Subprime Arrives: Auto-Loan Delinquencies Spike to Great Recession Levels

Wolf Richter,

“A development that is surprising during a strong economy and labor market”: New York Fed

Serious auto-loan delinquencies – loans that are 90 days or more past due – surged to 4.47% of total auto loan balances in Q4 2018, according to New York Fed data this morning. This put the auto-loan delinquency rate at the highest level since Q1 2012 and just 0.6 percentage points below the peak during the Great Recession in Q1 2011.

At the end of 2018, there were over 7 million Americans with auto loans that were 90+ days past due, 1 million more than at the end of 2010, at the peak of the overall delinquency rates, according to a separate report by the New York Fed. It added that “the substantial and growing number of distressed borrowers suggests that not all Americans have benefitted from the strong labor market.”

The dollars are big. Since the prior peak in Q2 2008, total auto loans and leases outstanding nearly doubled to $1.27 trillion (this is slightly higher than the data reported last week by the Federal Reserve Board of Governors as part of its consumer credit data).

But the number of auto-loan accounts rose only 28% over the decade, from 88 million accounts in Q2 2008 to 113.4 million accounts in Q4 2018, even as the loan balances nearly doubled.

The chart below shows the dollar amounts of auto loan balances (blue columns, right scale) in trillion dollars and the number of auto-loan accounts (red line, left scale) in millions of loan accounts:

The percentage of vehicles financed, as compared to the total number of new and used vehicles sold, has remained roughly steady between 50% and 60% over the decade, according to the New York Fed. The remaining vehicle sales were paid for in cash.

Here come the subprime auto-loan delinquencies

The share of total auto loans outstanding that was originated to subprime borrowers – with a credit score below 620 – inched down to a relatively low 22%. However, the New York Fed pointed out, as auto loans have surged, that:

  1. “There are now more subprime auto loan borrowers than ever, and thus a larger group of borrowers at high risk of delinquency.”
  2. “The overall performance of auto loans has been slowly worsening, despite an increasing share of prime loans in the stock.”

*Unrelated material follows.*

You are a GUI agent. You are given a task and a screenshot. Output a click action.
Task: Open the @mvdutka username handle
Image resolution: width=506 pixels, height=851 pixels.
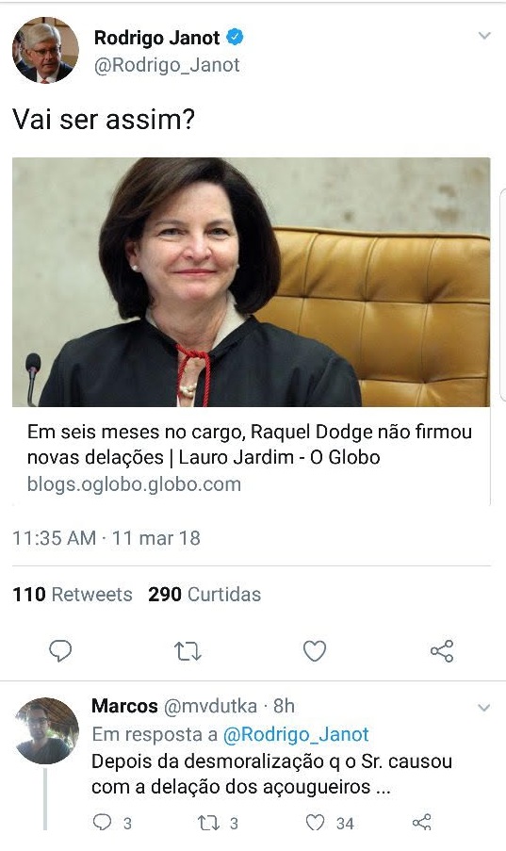(x=210, y=706)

Hence the 7 million Americans with auto loans that are 90+ days delinquent.

And the flow of loans into serious delinquency is picking up steam. The share of loans that were current or in early delinquency in Q3 and became seriously delinquent in Q4 ticked up to 2.4% of total auto loan balances.

But among subprime auto loans, the share of loans that transitioned into serious delinquency rose to over 8% of their balances in Q4, “a development that is surprising during a strong economy and labor market,” the New York Fed added.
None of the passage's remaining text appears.